Exercise description: Below are records; reproduce exactly the lines from the one that has "Where should I click to: Open the candlestick" through the one that has "Task: Click the 'Some", ends included, and nothing more.

[Saved data entries]
::::::::::

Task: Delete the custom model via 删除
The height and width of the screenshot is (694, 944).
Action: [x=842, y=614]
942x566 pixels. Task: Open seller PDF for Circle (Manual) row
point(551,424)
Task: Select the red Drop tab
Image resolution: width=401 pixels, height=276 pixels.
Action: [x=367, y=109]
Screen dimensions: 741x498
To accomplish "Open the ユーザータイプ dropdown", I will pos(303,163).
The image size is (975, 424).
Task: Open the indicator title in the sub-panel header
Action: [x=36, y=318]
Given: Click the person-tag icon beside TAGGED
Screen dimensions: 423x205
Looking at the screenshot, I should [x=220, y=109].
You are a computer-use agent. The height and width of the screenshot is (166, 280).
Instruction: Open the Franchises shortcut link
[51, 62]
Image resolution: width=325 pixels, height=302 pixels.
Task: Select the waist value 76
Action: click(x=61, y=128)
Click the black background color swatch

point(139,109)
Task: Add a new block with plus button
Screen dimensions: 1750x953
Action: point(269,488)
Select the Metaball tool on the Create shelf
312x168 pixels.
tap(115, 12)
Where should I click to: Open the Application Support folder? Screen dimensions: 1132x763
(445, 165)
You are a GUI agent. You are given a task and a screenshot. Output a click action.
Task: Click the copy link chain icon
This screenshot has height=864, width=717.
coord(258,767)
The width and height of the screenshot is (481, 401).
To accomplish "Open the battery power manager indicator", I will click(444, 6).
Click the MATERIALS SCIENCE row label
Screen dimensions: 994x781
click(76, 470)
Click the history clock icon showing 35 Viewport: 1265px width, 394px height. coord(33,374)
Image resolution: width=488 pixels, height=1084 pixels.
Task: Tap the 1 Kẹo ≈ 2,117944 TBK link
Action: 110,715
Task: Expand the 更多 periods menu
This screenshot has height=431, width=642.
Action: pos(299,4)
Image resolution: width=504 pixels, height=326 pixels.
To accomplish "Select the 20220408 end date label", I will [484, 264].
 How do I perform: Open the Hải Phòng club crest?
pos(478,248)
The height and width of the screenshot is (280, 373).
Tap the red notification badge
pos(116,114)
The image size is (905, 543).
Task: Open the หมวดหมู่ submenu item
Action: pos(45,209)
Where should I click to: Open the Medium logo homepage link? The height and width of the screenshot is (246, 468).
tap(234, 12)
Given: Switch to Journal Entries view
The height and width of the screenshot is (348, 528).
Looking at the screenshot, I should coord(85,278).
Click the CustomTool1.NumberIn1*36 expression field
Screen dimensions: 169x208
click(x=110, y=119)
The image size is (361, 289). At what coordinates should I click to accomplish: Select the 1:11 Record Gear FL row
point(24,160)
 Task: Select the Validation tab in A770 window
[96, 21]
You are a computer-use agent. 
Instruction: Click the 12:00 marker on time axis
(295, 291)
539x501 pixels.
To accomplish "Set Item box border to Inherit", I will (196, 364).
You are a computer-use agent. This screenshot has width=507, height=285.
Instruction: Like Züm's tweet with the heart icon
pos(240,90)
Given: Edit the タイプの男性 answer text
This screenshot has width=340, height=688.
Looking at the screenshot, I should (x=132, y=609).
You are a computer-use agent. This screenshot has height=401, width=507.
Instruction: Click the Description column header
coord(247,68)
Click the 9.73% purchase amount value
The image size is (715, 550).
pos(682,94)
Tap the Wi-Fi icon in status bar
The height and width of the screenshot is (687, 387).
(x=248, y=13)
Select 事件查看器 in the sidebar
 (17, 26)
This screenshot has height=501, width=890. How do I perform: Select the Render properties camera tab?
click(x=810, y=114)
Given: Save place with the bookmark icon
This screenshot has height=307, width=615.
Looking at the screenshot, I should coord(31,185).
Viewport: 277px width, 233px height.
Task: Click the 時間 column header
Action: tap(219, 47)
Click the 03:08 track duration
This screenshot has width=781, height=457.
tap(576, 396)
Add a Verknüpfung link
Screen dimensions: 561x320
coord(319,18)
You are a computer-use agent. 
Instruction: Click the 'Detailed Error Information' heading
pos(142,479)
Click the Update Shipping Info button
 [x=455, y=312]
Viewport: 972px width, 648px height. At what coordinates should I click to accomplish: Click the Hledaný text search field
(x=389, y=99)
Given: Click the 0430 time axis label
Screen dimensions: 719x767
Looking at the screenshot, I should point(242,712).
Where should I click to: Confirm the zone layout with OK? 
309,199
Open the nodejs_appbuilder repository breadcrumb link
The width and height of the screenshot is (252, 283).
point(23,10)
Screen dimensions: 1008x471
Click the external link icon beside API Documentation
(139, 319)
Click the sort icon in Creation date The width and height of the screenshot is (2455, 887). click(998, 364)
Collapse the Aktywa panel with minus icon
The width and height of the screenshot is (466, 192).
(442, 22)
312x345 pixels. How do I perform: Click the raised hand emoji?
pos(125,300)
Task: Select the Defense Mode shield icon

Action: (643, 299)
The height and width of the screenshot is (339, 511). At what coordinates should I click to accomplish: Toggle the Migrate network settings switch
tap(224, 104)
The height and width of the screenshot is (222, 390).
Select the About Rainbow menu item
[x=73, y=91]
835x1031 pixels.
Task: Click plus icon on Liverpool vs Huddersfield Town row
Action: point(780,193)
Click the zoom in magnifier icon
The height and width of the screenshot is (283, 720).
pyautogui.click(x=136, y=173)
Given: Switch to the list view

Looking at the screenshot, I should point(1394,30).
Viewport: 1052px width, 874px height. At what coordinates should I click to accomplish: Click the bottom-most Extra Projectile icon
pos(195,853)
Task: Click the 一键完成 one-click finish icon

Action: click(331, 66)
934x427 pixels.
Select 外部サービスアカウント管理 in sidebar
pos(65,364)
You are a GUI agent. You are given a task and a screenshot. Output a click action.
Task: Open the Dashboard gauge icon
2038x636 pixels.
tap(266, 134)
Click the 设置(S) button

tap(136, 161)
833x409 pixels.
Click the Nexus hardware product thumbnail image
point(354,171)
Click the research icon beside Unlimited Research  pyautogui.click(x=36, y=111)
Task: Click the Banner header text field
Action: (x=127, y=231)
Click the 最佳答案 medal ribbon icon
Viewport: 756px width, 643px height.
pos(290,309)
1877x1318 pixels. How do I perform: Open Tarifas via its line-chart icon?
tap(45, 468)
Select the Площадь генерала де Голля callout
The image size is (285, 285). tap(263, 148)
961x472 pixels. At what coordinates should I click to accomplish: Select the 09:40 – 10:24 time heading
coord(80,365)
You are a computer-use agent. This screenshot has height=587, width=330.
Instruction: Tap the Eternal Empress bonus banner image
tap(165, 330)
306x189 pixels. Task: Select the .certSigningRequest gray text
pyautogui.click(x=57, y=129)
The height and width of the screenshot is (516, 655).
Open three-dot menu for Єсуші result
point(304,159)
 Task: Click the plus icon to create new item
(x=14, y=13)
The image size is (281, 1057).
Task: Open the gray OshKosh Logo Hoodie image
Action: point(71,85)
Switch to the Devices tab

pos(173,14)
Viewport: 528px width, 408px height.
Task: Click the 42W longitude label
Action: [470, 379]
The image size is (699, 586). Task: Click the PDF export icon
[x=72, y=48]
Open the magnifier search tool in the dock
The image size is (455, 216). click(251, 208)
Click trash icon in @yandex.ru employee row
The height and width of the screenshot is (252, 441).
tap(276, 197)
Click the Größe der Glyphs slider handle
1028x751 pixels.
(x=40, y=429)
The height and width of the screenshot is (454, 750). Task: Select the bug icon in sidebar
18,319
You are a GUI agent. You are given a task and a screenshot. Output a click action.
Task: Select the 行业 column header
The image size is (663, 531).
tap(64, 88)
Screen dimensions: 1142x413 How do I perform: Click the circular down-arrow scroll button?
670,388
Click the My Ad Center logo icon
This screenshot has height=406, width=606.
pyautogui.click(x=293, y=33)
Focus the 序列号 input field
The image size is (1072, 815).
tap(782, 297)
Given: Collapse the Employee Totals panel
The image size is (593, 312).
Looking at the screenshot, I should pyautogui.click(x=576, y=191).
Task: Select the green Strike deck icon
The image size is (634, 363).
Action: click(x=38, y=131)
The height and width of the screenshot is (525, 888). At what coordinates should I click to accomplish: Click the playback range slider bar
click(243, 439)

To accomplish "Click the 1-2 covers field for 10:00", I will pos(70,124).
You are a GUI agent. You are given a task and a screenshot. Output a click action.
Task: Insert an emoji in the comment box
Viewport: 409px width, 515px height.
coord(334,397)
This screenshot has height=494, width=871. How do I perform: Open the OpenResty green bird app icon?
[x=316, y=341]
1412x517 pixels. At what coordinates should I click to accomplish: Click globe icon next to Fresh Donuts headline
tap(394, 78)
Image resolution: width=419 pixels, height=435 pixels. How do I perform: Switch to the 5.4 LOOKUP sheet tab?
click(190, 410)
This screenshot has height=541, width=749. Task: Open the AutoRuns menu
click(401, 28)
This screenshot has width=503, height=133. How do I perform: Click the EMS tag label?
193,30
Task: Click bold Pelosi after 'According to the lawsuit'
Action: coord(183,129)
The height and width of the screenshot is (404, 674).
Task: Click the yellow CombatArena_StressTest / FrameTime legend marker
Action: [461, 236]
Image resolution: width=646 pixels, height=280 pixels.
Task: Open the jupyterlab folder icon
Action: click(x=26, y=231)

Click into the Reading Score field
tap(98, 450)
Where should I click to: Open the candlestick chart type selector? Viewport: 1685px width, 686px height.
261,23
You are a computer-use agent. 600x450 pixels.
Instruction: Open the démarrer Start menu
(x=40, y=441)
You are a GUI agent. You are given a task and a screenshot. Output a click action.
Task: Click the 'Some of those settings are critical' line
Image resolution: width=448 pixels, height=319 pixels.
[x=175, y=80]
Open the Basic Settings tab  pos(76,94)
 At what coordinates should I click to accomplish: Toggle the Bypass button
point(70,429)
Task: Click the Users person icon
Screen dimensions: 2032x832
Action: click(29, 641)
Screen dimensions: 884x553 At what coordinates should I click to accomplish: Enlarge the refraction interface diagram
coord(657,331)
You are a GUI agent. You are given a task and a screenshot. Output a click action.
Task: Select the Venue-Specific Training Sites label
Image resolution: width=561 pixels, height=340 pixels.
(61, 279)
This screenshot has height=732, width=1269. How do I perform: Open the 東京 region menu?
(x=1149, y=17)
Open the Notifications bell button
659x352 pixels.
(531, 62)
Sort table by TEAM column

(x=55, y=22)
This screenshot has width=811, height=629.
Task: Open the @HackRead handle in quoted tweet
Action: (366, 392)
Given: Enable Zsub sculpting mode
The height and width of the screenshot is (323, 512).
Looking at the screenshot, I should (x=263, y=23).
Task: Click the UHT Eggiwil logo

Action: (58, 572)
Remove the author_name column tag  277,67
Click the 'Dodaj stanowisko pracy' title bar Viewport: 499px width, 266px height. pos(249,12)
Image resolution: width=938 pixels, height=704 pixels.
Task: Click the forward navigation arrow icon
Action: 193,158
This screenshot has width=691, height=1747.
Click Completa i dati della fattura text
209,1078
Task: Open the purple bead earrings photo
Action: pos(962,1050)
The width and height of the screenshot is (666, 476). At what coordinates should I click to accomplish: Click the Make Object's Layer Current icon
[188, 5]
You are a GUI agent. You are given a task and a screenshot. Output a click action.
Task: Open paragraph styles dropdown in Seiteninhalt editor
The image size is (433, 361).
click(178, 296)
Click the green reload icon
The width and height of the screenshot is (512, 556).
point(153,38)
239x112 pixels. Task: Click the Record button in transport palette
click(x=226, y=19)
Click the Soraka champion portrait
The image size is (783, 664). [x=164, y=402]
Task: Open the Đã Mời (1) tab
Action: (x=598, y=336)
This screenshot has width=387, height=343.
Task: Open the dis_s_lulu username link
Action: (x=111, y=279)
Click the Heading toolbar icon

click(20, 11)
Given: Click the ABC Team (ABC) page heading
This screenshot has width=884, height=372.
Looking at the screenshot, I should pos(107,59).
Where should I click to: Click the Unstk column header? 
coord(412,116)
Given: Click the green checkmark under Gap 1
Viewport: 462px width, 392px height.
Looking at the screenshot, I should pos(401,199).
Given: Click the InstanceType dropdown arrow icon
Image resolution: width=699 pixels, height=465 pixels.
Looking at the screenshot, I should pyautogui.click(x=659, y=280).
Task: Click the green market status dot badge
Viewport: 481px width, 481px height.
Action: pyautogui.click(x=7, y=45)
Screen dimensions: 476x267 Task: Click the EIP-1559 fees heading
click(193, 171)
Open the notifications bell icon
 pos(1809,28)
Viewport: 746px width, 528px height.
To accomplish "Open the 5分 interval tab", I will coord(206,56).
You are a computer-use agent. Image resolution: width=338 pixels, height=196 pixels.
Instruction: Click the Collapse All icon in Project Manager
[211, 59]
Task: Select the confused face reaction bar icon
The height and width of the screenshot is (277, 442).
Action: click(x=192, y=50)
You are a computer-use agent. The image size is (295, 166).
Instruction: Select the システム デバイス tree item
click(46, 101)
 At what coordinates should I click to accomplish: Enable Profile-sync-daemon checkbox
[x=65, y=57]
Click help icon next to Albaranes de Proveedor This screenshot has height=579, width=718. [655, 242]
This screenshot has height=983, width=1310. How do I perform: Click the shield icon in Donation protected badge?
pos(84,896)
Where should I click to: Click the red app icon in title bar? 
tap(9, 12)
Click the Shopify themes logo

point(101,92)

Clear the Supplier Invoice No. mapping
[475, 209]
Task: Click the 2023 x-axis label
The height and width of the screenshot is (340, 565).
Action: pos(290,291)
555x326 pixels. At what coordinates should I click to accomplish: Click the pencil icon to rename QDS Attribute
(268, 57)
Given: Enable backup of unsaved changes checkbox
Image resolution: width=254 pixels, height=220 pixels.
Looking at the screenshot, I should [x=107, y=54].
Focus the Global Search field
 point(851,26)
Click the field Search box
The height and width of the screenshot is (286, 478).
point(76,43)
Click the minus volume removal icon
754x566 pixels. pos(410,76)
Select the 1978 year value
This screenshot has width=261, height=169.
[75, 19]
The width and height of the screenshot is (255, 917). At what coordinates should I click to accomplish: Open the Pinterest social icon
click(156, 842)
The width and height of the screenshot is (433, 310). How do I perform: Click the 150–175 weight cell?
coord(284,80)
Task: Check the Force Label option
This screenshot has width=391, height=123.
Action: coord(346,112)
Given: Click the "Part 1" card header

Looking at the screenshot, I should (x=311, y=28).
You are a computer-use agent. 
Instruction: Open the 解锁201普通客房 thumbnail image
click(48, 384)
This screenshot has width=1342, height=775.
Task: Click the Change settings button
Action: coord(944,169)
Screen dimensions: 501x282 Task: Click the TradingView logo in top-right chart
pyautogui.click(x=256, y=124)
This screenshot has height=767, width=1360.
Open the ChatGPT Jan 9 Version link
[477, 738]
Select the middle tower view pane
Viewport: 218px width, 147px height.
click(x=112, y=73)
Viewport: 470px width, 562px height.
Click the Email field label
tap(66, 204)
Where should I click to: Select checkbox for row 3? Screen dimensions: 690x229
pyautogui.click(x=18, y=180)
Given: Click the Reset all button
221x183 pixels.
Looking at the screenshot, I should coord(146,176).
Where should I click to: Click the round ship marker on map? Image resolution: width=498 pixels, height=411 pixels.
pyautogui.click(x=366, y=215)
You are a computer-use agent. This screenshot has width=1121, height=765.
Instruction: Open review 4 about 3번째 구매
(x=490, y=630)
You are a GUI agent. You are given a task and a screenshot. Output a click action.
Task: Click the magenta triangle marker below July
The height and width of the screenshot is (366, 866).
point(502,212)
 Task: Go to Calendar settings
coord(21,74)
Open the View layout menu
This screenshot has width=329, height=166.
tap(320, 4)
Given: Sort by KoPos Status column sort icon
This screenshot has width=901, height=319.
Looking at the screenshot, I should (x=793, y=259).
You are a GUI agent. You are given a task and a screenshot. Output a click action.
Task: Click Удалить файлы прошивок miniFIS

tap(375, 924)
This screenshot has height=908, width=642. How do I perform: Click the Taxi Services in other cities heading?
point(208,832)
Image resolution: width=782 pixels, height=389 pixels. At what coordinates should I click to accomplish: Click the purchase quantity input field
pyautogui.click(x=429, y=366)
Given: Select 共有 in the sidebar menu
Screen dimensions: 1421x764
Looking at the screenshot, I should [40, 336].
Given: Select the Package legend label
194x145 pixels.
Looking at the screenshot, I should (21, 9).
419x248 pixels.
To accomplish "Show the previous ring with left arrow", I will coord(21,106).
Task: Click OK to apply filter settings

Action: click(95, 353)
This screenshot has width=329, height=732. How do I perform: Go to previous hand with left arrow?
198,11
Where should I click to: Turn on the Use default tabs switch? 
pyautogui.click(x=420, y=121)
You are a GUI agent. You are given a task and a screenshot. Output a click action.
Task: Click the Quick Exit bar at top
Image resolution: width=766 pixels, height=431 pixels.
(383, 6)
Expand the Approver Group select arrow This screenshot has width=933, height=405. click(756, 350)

::::::::::

Task answer:
Where should I click to: Open the candlestick chart type selector? Viewport: 1685px width, 686px height.
261,23
You are a computer-use agent. 600x450 pixels.
Instruction: Open the démarrer Start menu
(x=40, y=441)
You are a GUI agent. You are given a task and a screenshot. Output a click action.
Task: Click the 'Some of those settings are critical' line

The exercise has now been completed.